Retype the listing without any alteration.

——————

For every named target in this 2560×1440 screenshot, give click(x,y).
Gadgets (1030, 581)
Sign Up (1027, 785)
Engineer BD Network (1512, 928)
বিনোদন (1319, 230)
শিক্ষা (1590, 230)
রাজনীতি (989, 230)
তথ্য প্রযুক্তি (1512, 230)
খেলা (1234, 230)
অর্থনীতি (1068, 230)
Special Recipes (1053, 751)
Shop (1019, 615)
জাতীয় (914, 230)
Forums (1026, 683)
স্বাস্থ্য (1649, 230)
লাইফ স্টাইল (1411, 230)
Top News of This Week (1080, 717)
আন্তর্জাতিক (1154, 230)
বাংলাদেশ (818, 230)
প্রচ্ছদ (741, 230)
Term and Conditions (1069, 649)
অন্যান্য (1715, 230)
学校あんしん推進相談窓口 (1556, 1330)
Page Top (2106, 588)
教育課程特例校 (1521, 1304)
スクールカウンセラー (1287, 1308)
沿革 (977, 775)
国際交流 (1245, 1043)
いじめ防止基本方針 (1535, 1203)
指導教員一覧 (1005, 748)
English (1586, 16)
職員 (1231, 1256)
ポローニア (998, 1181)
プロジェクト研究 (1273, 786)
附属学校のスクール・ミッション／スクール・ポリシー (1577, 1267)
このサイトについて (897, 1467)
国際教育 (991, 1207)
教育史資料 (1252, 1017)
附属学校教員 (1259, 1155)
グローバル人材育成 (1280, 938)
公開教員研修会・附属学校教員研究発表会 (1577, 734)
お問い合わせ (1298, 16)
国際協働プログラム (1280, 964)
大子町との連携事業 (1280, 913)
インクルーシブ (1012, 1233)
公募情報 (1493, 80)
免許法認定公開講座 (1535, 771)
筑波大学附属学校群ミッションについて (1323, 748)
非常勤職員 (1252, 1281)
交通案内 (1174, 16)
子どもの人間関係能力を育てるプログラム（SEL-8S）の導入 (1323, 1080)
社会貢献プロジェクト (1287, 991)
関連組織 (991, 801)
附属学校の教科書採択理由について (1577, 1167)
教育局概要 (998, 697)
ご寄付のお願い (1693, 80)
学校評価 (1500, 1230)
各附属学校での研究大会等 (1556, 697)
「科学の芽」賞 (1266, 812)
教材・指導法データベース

——————

* [WRITTEN SOLUTION]
For every named target in this 2560×1440 screenshot, give click(x,y).
Gadgets (1030, 581)
Sign Up (1027, 785)
Engineer BD Network (1512, 928)
বিনোদন (1319, 230)
শিক্ষা (1590, 230)
রাজনীতি (989, 230)
তথ্য প্রযুক্তি (1512, 230)
খেলা (1234, 230)
অর্থনীতি (1068, 230)
Special Recipes (1053, 751)
Shop (1019, 615)
জাতীয় (914, 230)
Forums (1026, 683)
স্বাস্থ্য (1649, 230)
লাইফ স্টাইল (1411, 230)
Top News of This Week (1080, 717)
আন্তর্জাতিক (1154, 230)
বাংলাদেশ (818, 230)
প্রচ্ছদ (741, 230)
Term and Conditions (1069, 649)
অন্যান্য (1715, 230)
学校あんしん推進相談窓口 (1556, 1330)
Page Top (2106, 588)
教育課程特例校 (1521, 1304)
スクールカウンセラー (1287, 1308)
沿革 (977, 775)
国際交流 (1245, 1043)
いじめ防止基本方針 (1535, 1203)
指導教員一覧 (1005, 748)
English (1586, 16)
職員 (1231, 1256)
ポローニア (998, 1181)
プロジェクト研究 (1273, 786)
附属学校のスクール・ミッション／スクール・ポリシー (1577, 1267)
このサイトについて (897, 1467)
国際教育 (991, 1207)
教育史資料 (1252, 1017)
附属学校教員 (1259, 1155)
グローバル人材育成 (1280, 938)
公開教員研修会・附属学校教員研究発表会 (1577, 734)
お問い合わせ (1298, 16)
国際協働プログラム (1280, 964)
大子町との連携事業 (1280, 913)
インクルーシブ (1012, 1233)
公募情報 (1493, 80)
免許法認定公開講座 (1535, 771)
筑波大学附属学校群ミッションについて (1323, 748)
非常勤職員 (1252, 1281)
交通案内 (1174, 16)
子どもの人間関係能力を育てるプログラム（SEL-8S）の導入 (1323, 1080)
社会貢献プロジェクト (1287, 991)
関連組織 (991, 801)
附属学校の教科書採択理由について (1577, 1167)
教育局概要 (998, 697)
ご寄付のお願い (1693, 80)
学校評価 (1500, 1230)
各附属学校での研究大会等 (1556, 697)
「科学の芽」賞 (1266, 812)
教材・指導法データベース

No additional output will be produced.